**** Selected extract ****

The Banking Act of 1933, Pub.L. 73-66, 48 Stat. 162, enacted June 16, 1933, was a law that established the Federal Deposit Insurance Corporation (FDIC) in the United States and introduced banking reforms, some of which were designed to control speculation.[1]
...
The repeal of provisions of the Glass-Steagall Act by the Gramm-Leach-Bliley Act in 1999 effectively removed the separation that previously existed between investment banking which issued securities and commercial banks which accepted deposits. The deregulation also removed conflict of interest prohibitions between investment bankers serving as officers of commercial banks. This repeal directly contributed to the severity of the Financial crisis of 2007–2011 by allowing Wall Street investment banking firms to gamble with their depositors' money that was held in the commercial banks.[4][5][6][7][8][9]
...
The first Glass-Steagall Act of 1932 was enacted in an effort to stop deflation, and expanded the Federal Reserve's ability to offer rediscounts on more types of assets, such as government bonds as well as commercial paper.[10] The second Glass-Steagall Act (the Banking Act of 1933) was a reaction to the collapse of a large portion of the American commercial banking system in early 1933. Literature in economics usually refers to this latter act simply as the Glass-Steagall Act, since it had a stronger impact on US banking regulation.[11]
...

**** Record extracts ****

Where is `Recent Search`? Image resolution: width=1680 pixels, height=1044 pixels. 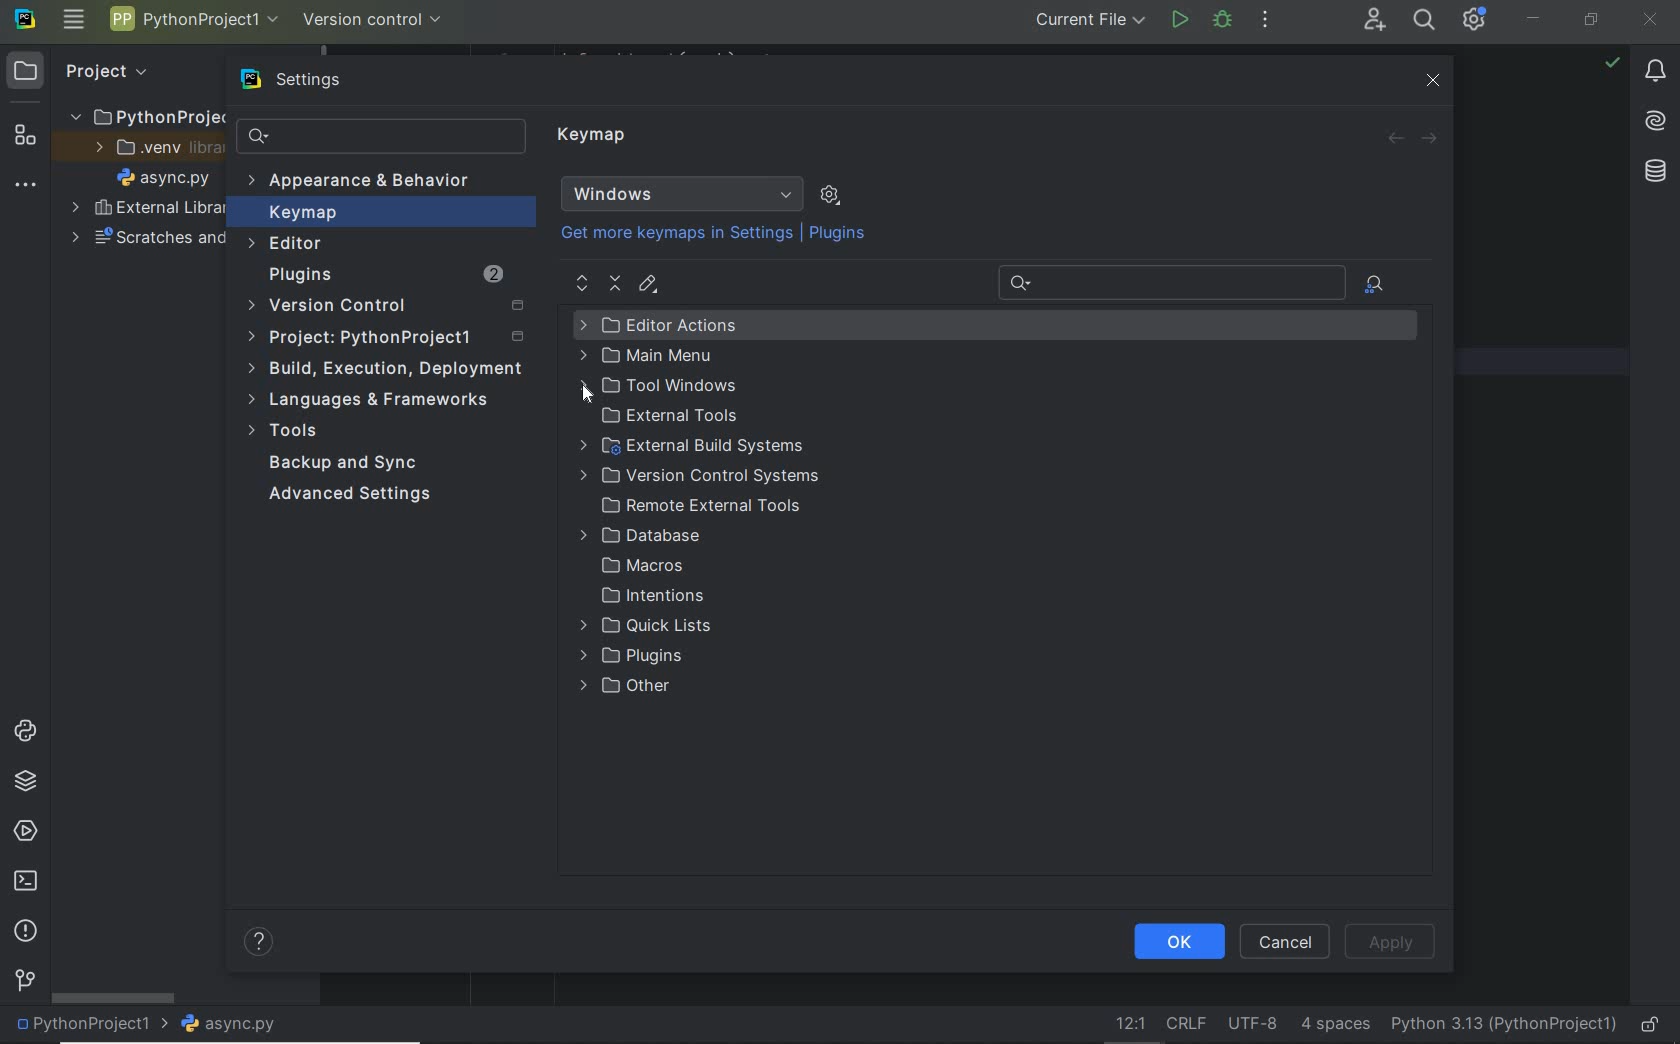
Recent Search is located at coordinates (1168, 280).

****
**** Record extracts ****

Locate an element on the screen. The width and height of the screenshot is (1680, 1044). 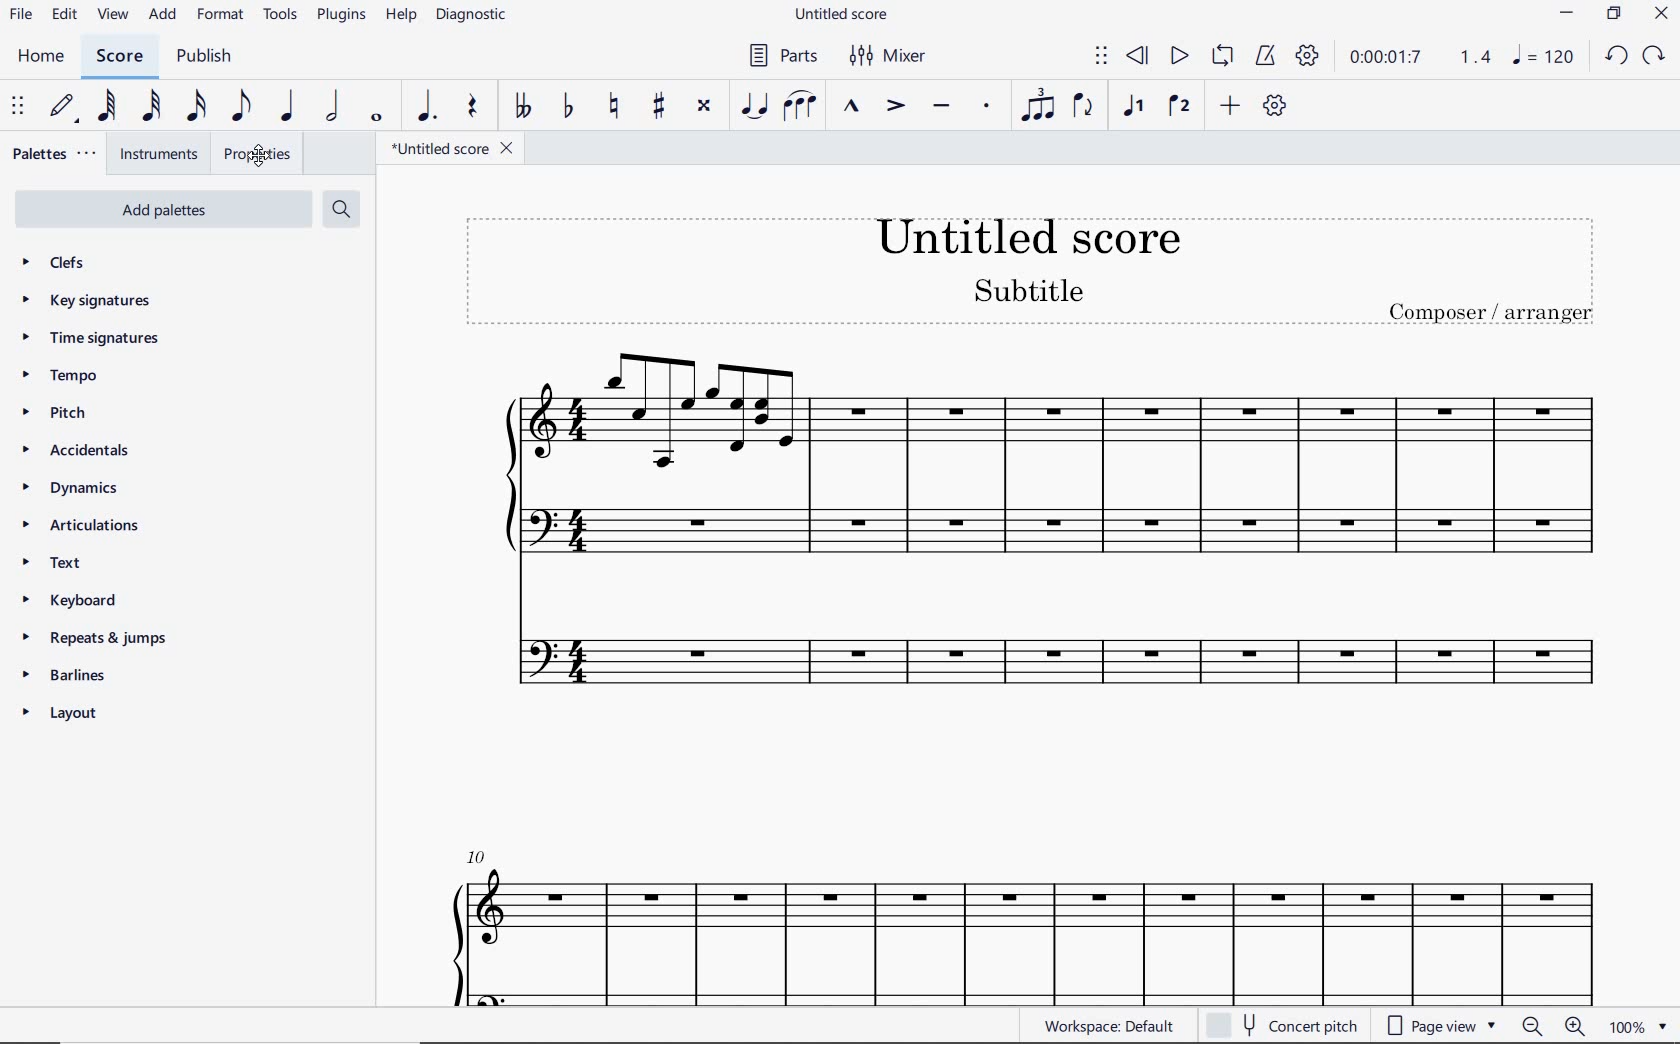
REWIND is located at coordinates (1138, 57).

****
**** Record extracts ****

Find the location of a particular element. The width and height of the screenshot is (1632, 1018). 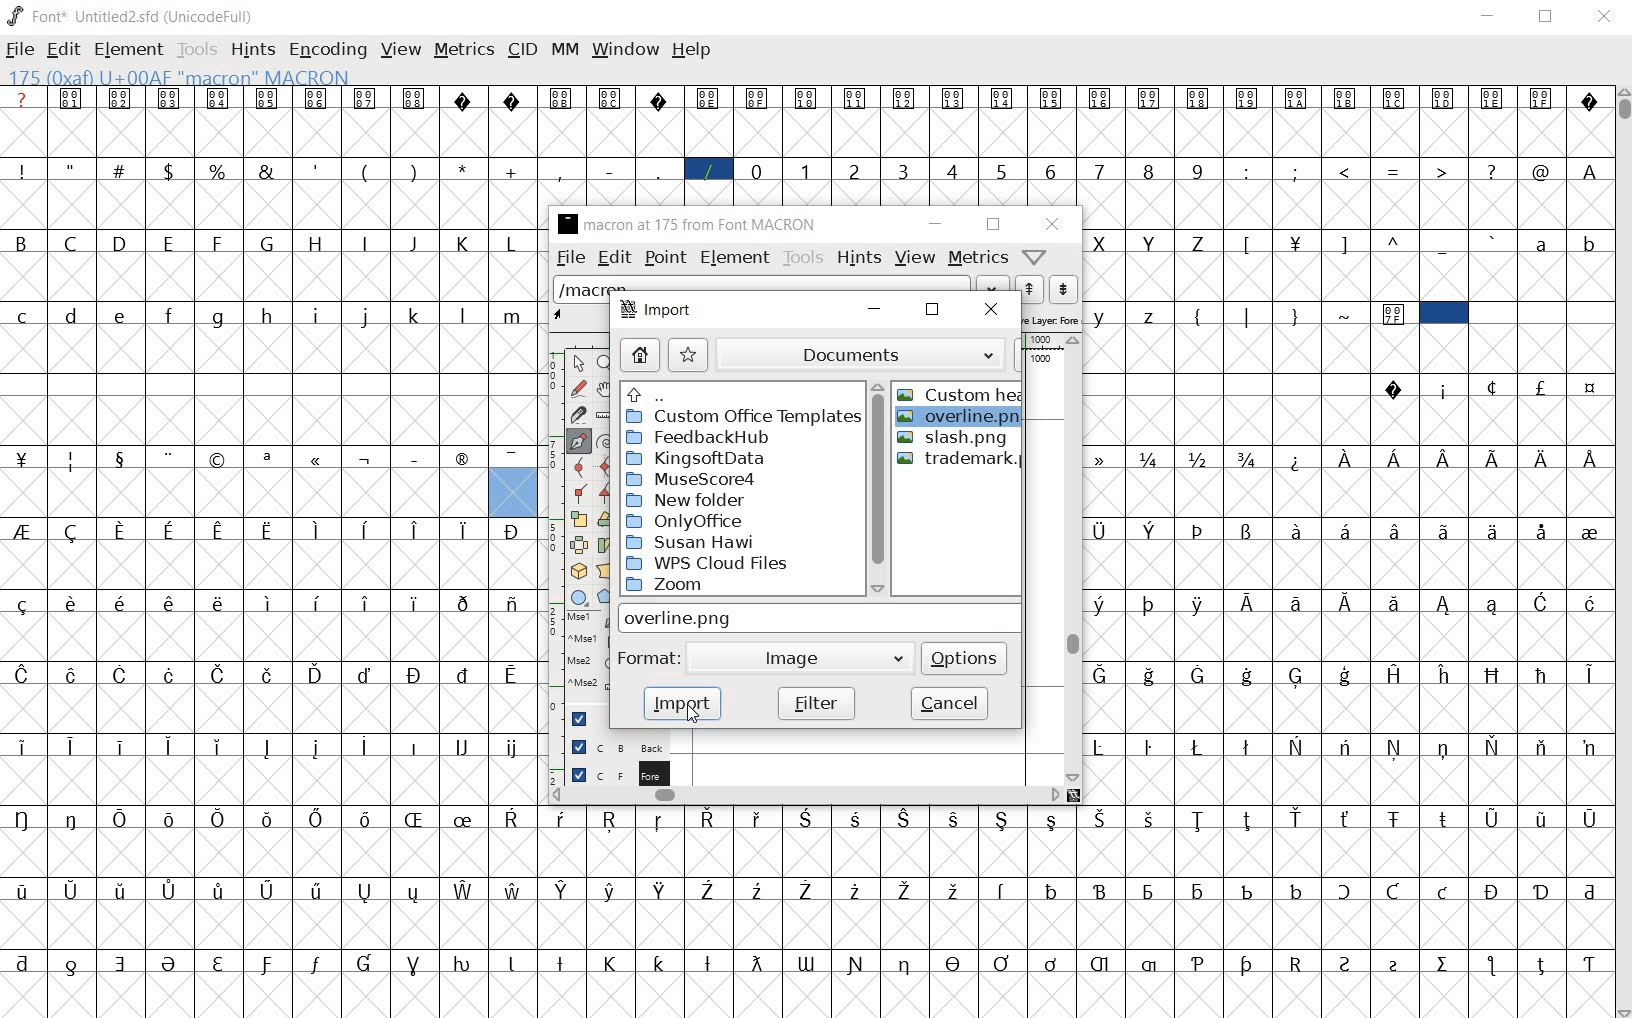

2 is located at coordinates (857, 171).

****

§ Directions
According to the text on banking law, what law repealed provisions of the Glass-Steagall Act in 1999? The records are separate material and are unrelated to the text on banking law.

§ Answer to this problem
The Gramm-Leach-Bliley Act.